» **INFORMATION PROVIDED**
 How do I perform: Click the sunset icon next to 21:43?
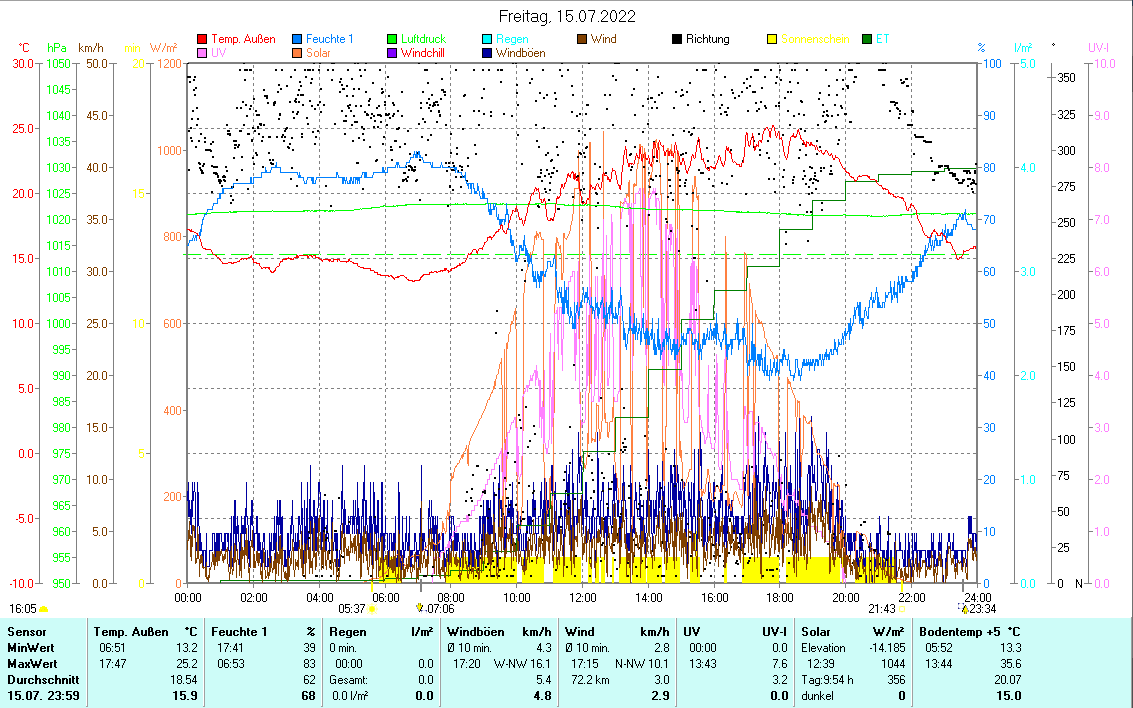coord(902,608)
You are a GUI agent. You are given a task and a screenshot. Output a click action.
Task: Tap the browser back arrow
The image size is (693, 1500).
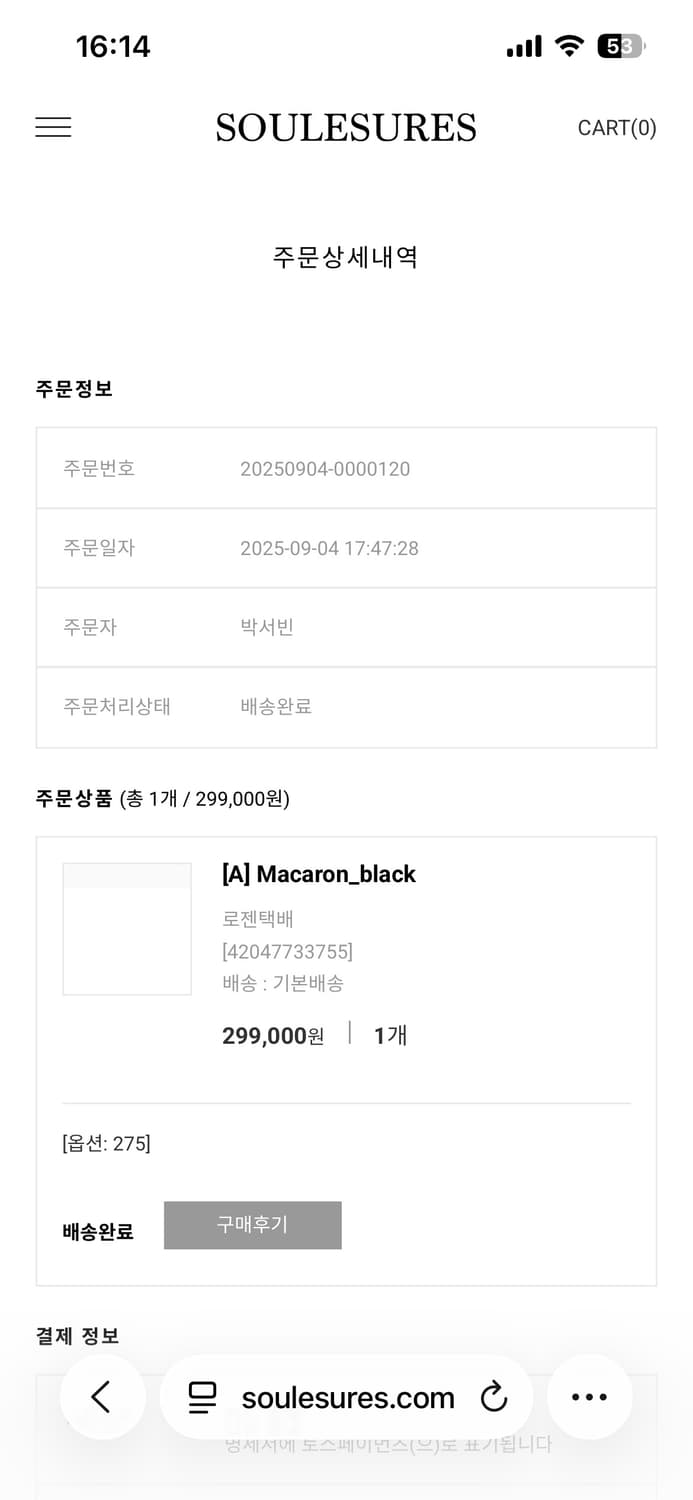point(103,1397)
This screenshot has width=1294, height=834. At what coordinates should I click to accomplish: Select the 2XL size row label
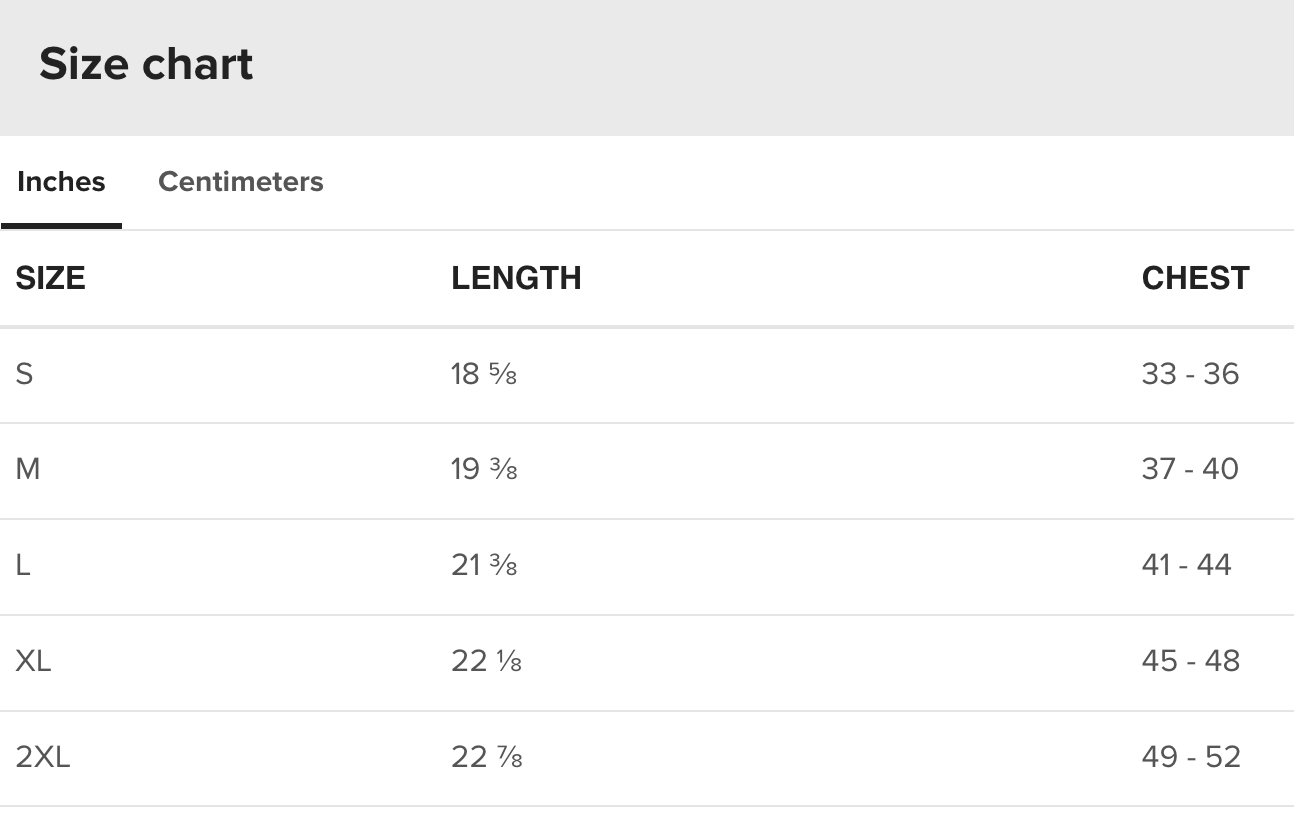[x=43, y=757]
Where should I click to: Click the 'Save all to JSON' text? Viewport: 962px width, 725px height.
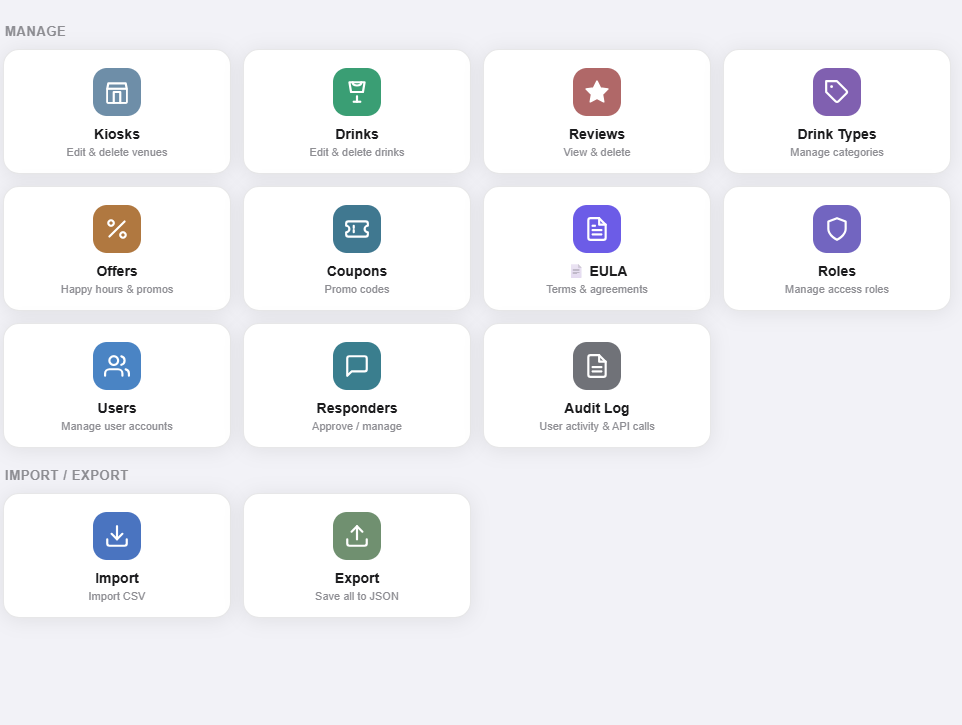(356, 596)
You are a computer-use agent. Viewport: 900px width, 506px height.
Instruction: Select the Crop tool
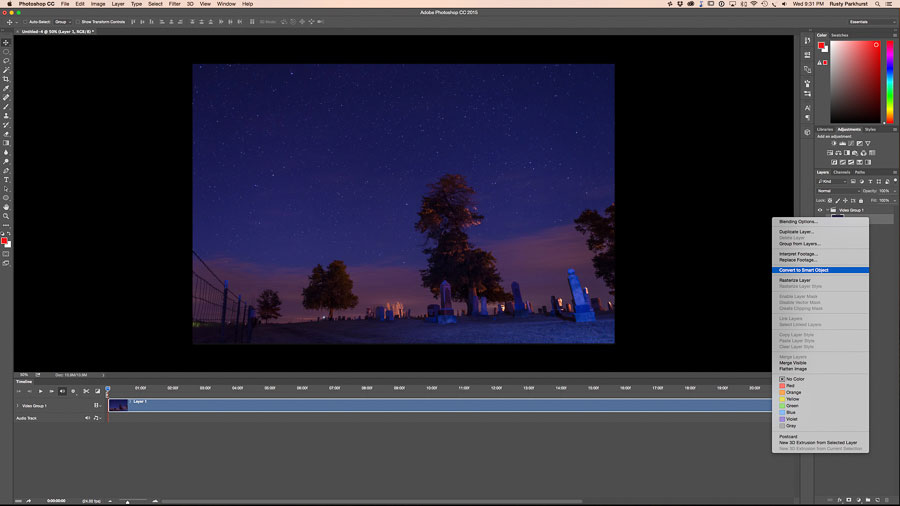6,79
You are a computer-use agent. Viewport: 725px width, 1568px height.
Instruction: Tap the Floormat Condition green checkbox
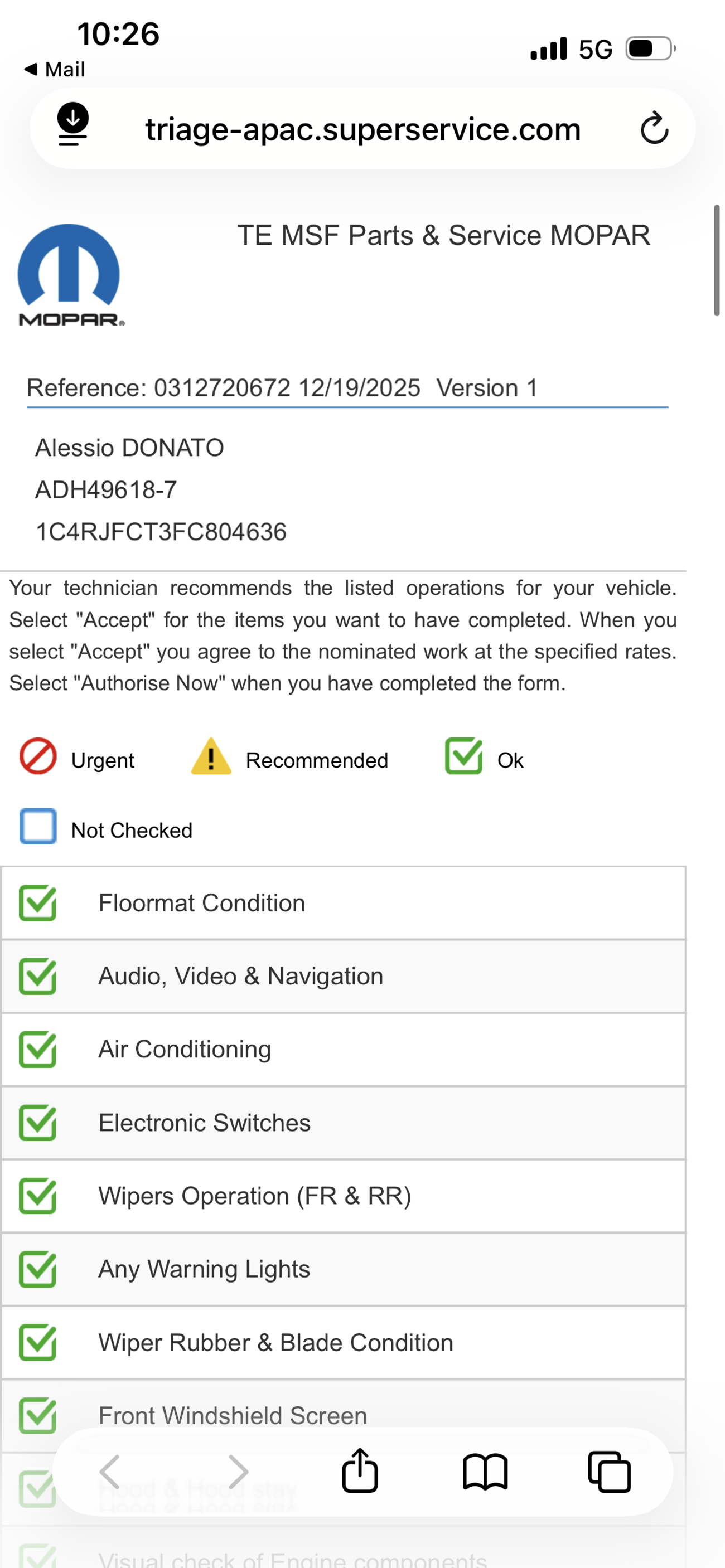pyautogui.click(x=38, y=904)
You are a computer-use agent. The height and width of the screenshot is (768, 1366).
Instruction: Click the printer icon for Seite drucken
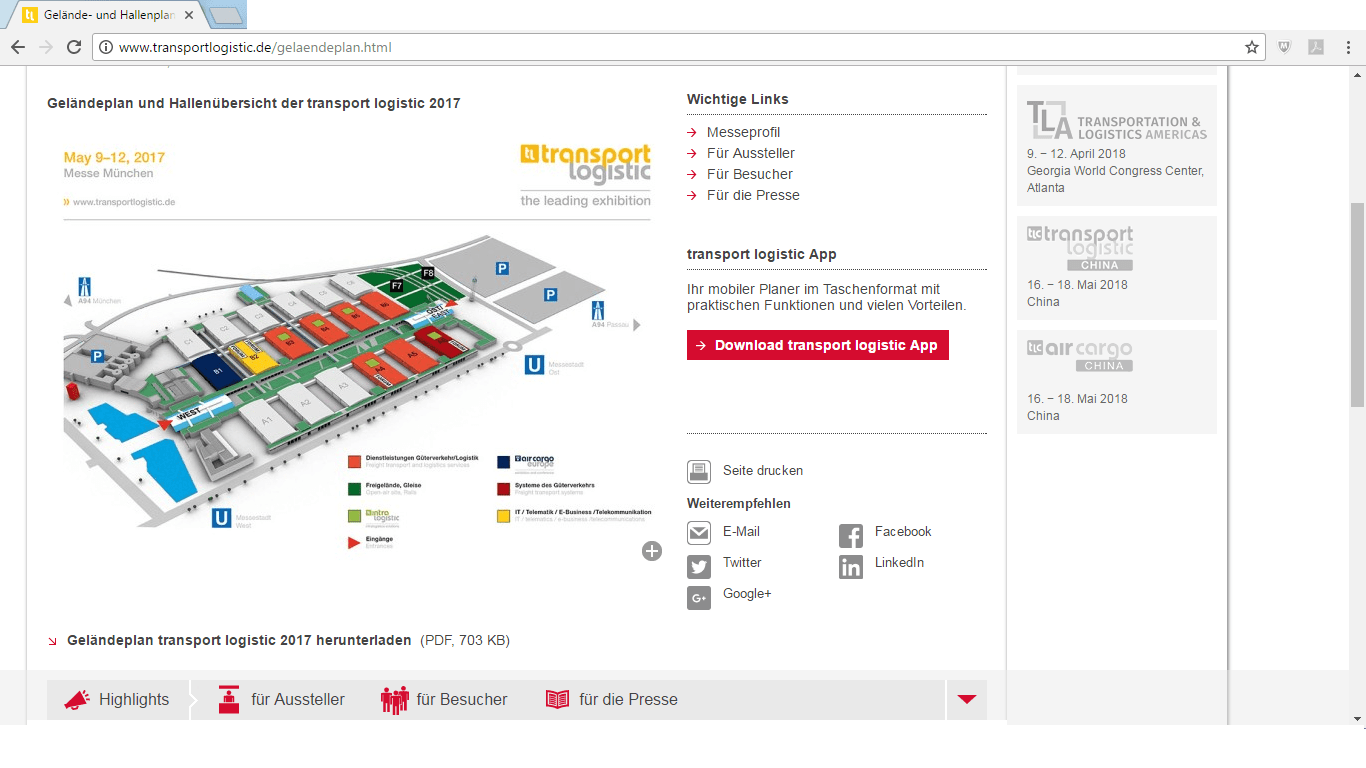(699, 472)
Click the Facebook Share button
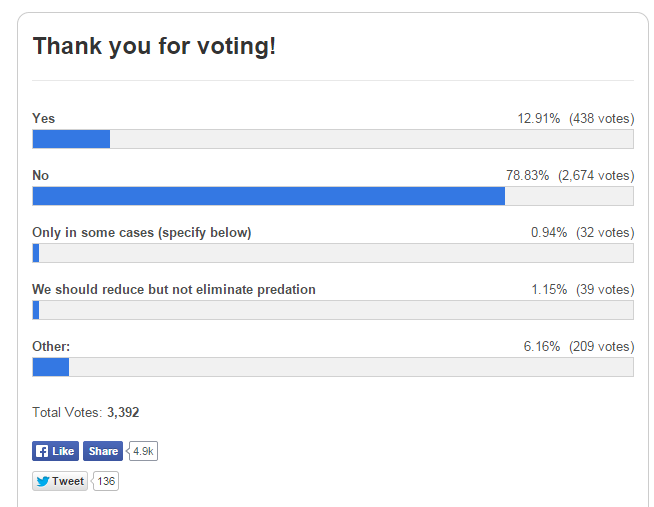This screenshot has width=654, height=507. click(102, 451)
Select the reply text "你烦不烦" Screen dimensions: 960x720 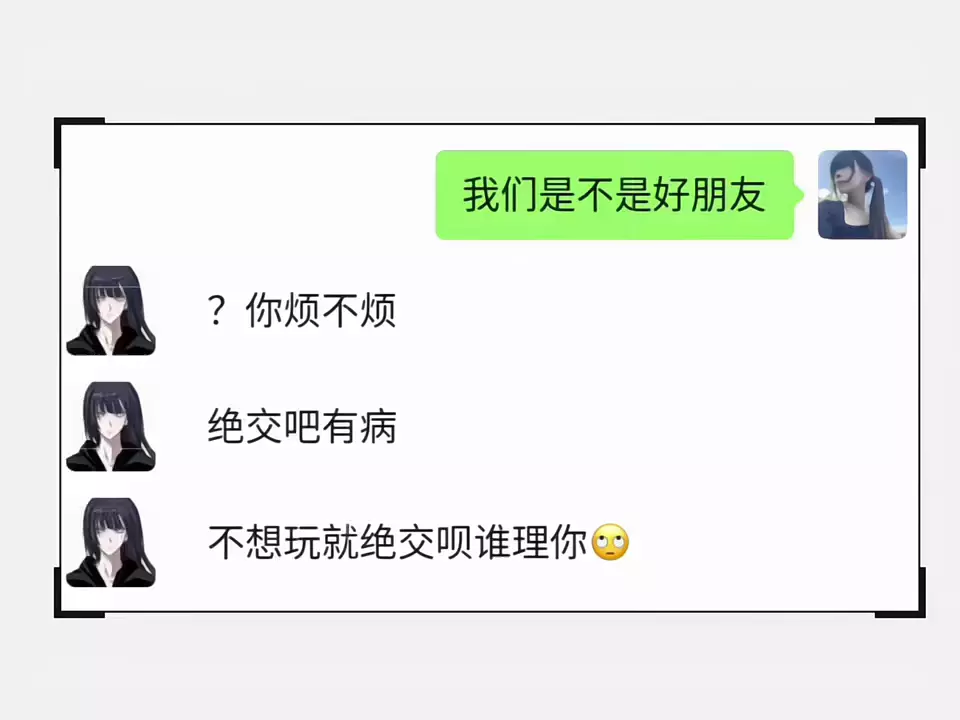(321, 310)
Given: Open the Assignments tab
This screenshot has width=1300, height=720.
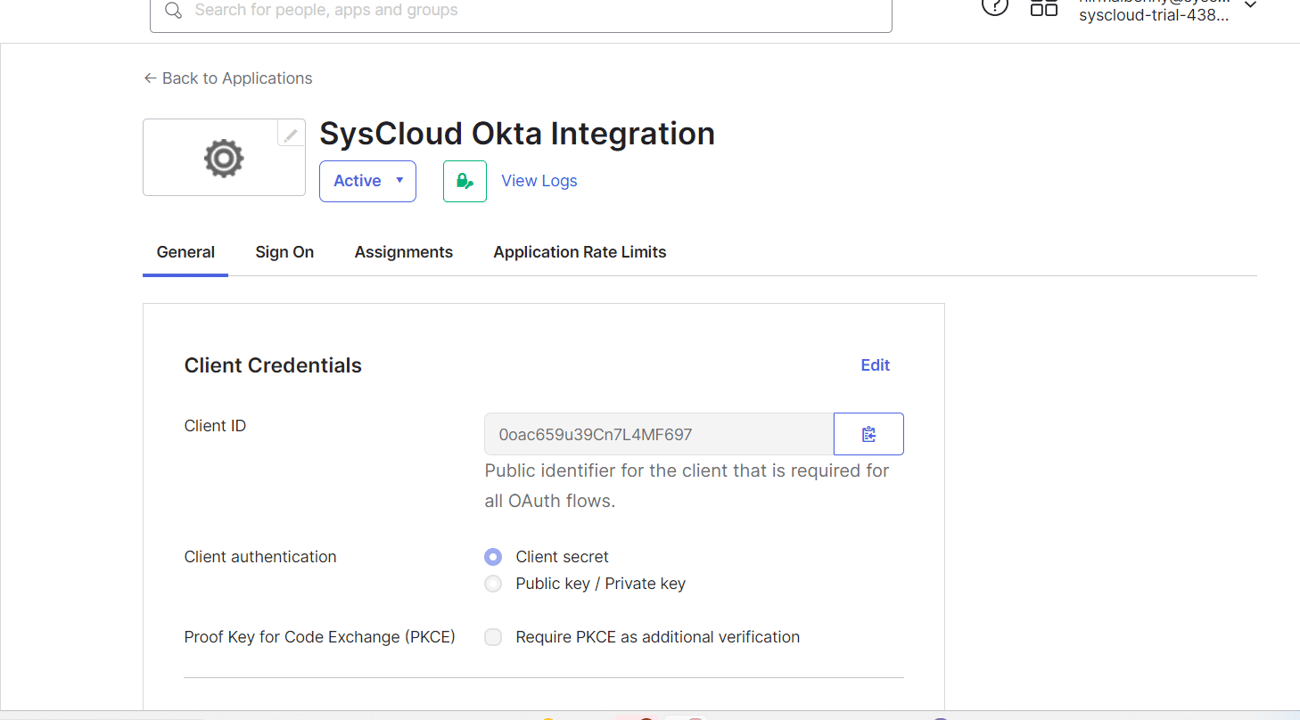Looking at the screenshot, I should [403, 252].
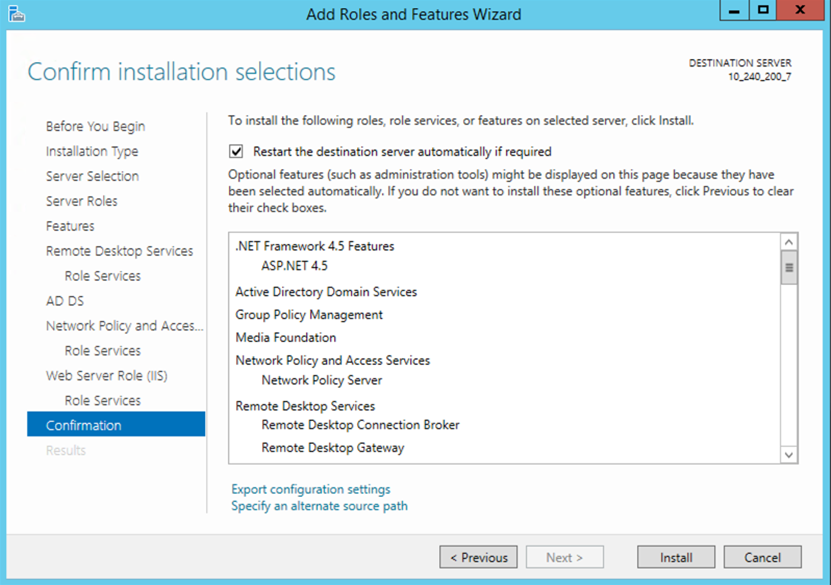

» **WHAT TO WORK ON**
What is the number of lines in the records that contain "agent"? State that number alone.

» **RESULT**
4